— START PASSAGE —
Declining pressures in natural gas fields has resulted in the use of rotary screw compressors as wellhead boosters. Rotary screw compressors are designed for low pressure applications with inlet pressures up to 100 psig and discharge pressures up to 350 psig.
Rotary screw compressors are described in U.S. Letters Patent Nos. 6,506,039, 6,217,304, and 6,216,474, the disclosures of which are incorporated herein by reference. The main components include one set of male and female helically grooved rotors, a set of axial and radial bearings, and a slide valve, which are all encased in a common housing. As the rotors begin to un-mesh, the male rotor lobe will roll out of the female rotor flute. The volume vacated by the male rotor will fill with suction gas. The further un-meshing of the rotors results in an increase in the volume of gas filling the flute of each rotor.
Gas will continue to enter each flute until the rotor lobes roll out of mesh with each other. As they finish un-meshing, the flutes pass by the edge of the suction port which closes them off from the system. This is the point where the maximum volume of each flute occurs and represents the suction volume of the flute. The suction volume is the volume of trapped gas within the flute at the end of the suction process. The displacement of the rotary screw compressor can be determined by multiplying the volume of the input gas in the male and female flute by the number of lobes on the male rotor and then multiplying this figure by the rotor rpm.
— END PASSAGE —
— START PROVIDED MATERIAL —
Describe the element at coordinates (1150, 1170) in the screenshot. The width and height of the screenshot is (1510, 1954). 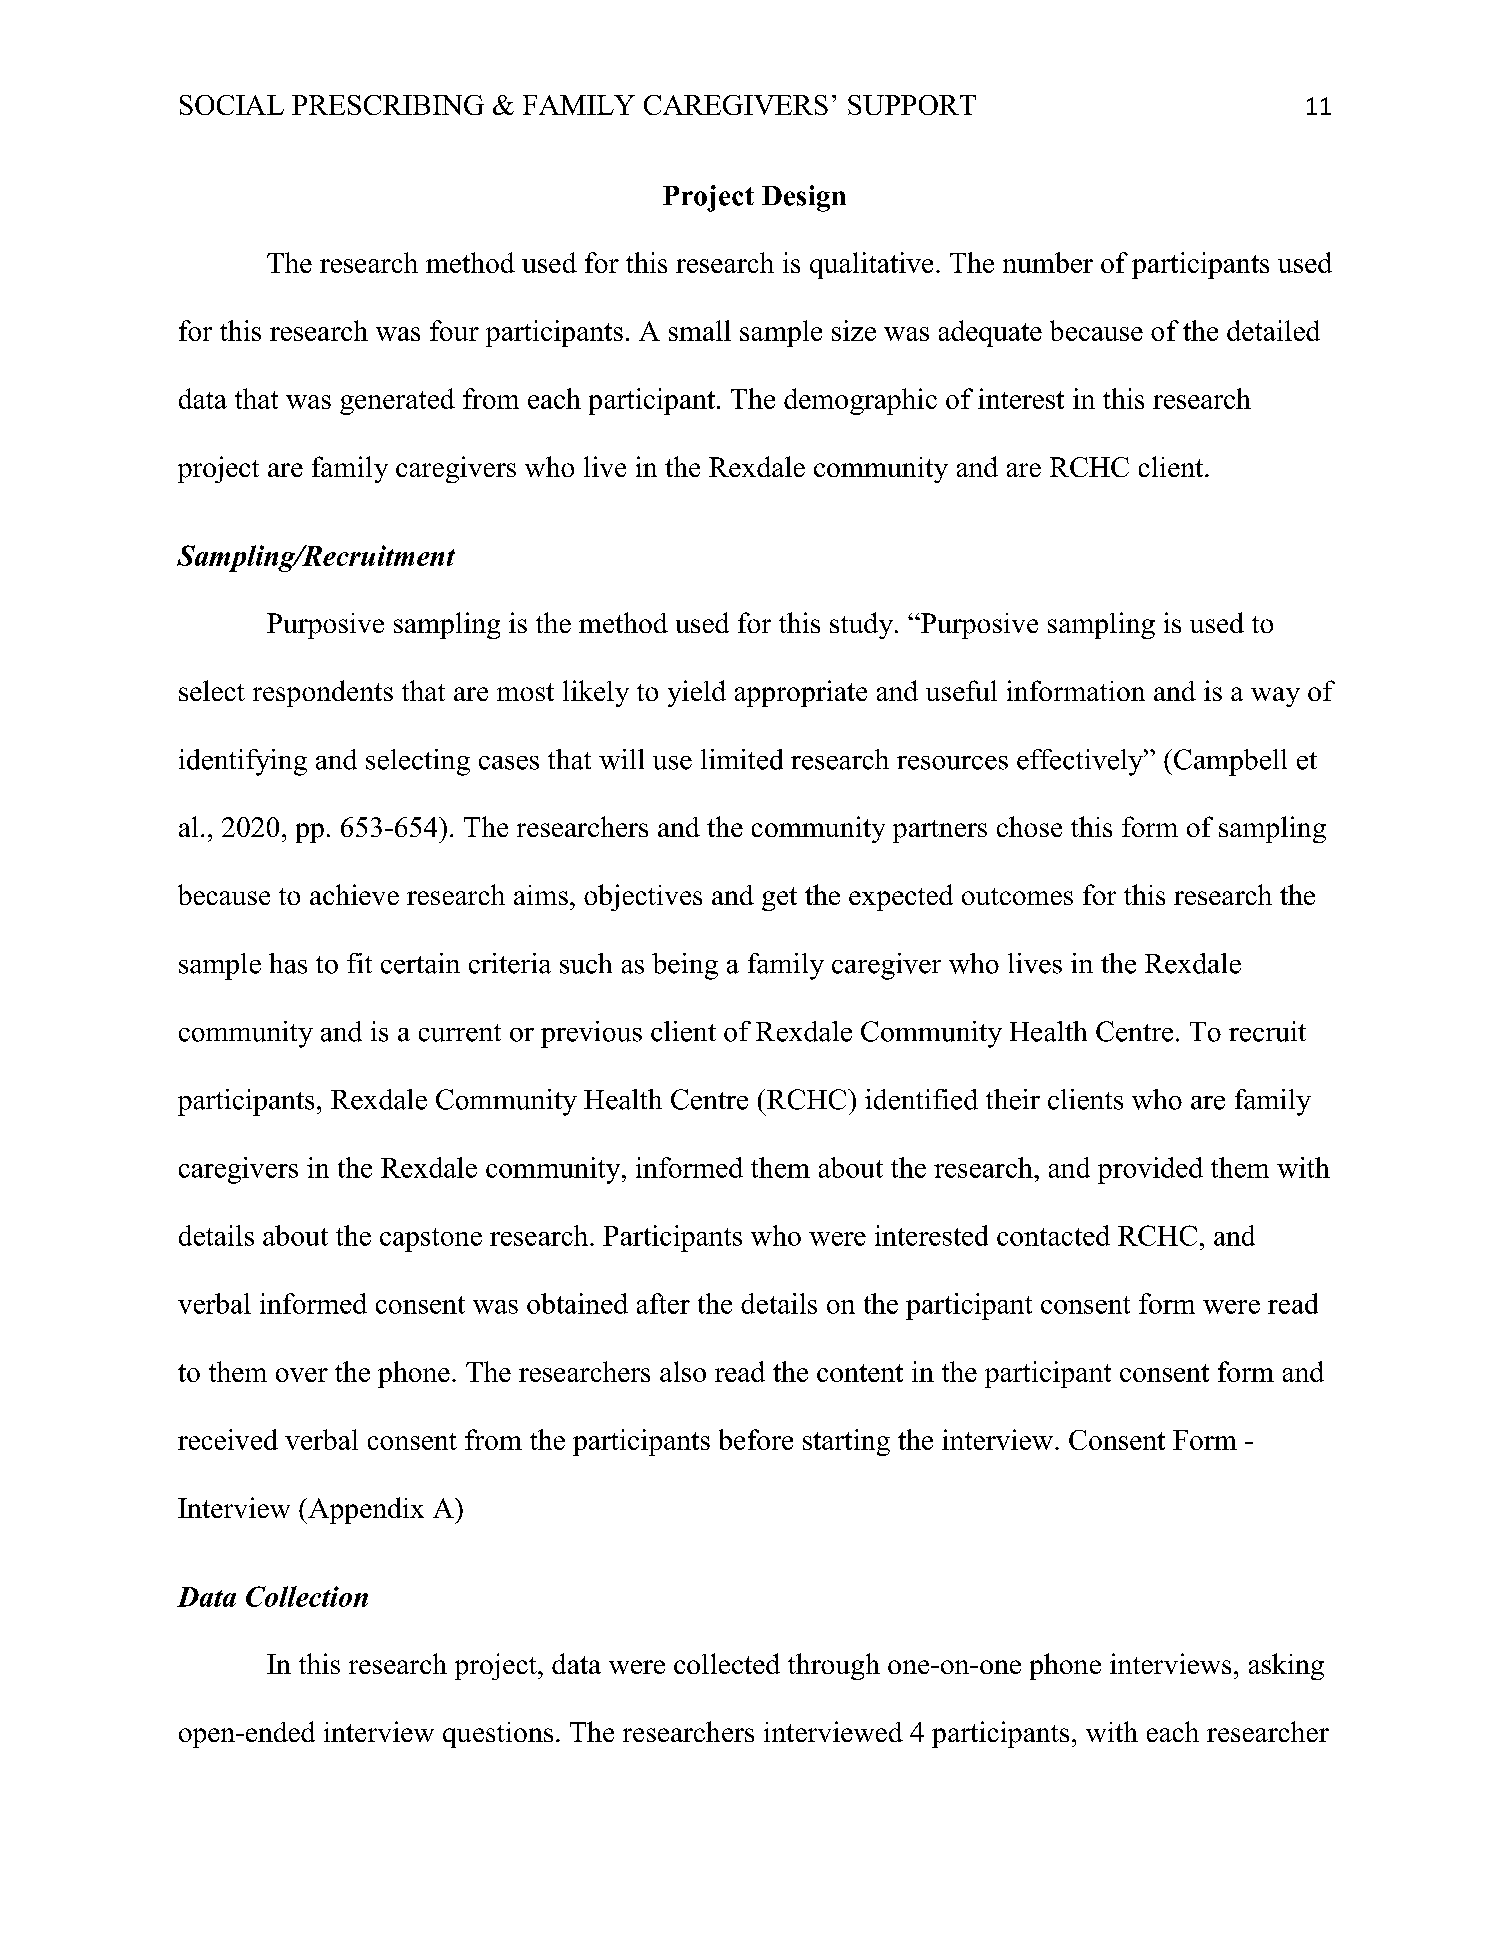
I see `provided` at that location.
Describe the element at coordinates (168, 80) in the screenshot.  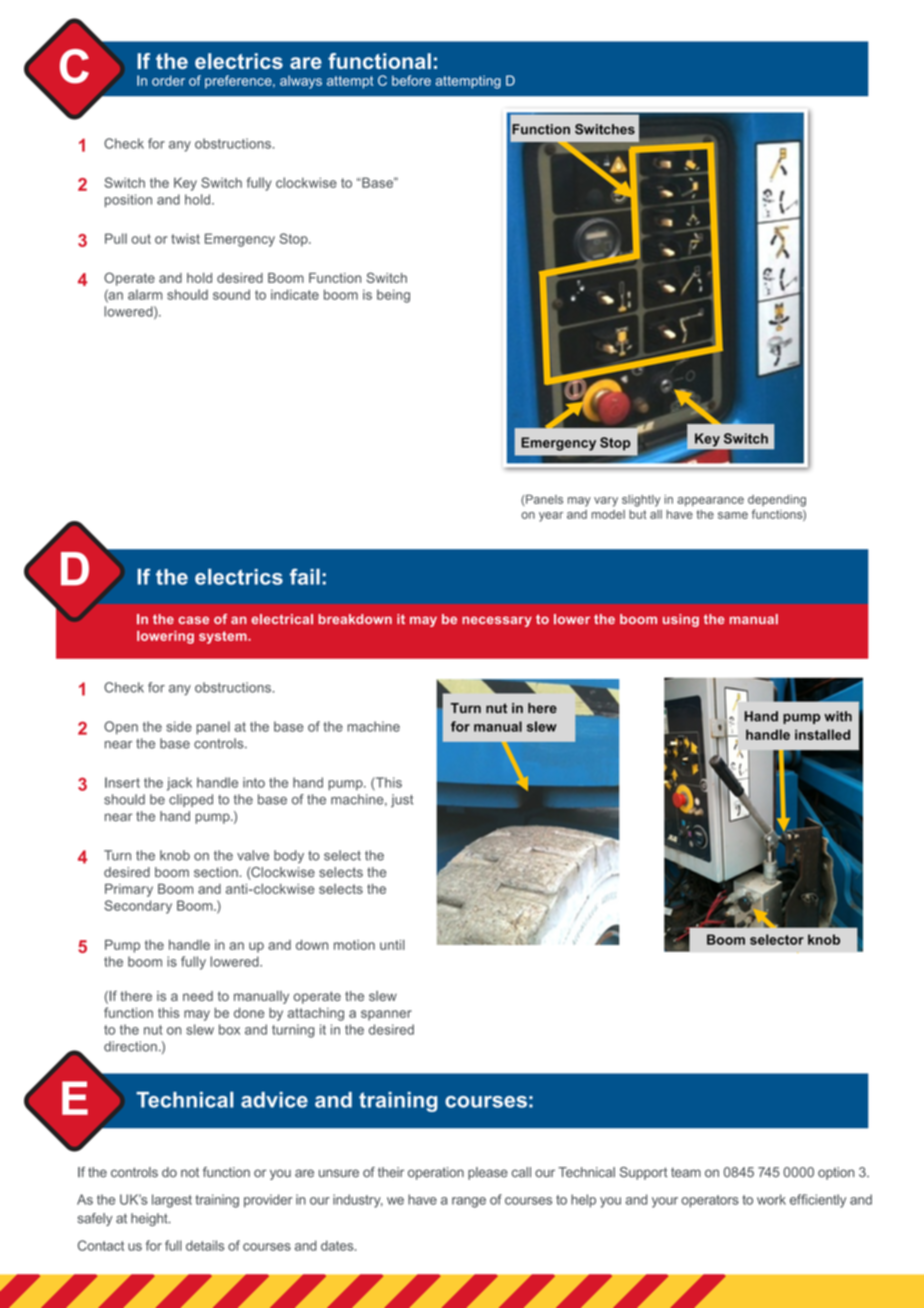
— END PROVIDED MATERIAL —
TASKS TO CARRY OUT →
1. Using the rotary screw compressor passage, decide whether each statement below agrees with it. Answer yes or no for each, quoting the deciding words. (a) These compressors are designed for inlet pressures up to 350 psig. (b) The rotors, bearings, and slide valve are enclosed in one housing. (c) Displacement is found by multiplying by the number of lobes on the female rotor.
2. Summarize the rotary screw compressor passage in two sentences.

RESULTS FOR EACH TASK →
1.
(a) No: "inlet pressures up to 100 psig and discharge pressures up to 350 psig."
(b) Yes: "which are all encased in a common housing."
(c) No: "multiplying the volume of the input gas in the male and female flute by the number of lobes on the male rotor."

2. Falling pressures in natural gas fields have led to rotary screw compressors, which are built for low-pressure service, being used as wellhead boosters. As their male and female rotors un-mesh, suction gas fills the flutes until they pass the suction port and are closed off at their maximum volume, and displacement is that volume multiplied by the number of male rotor lobes and by the rotor rpm.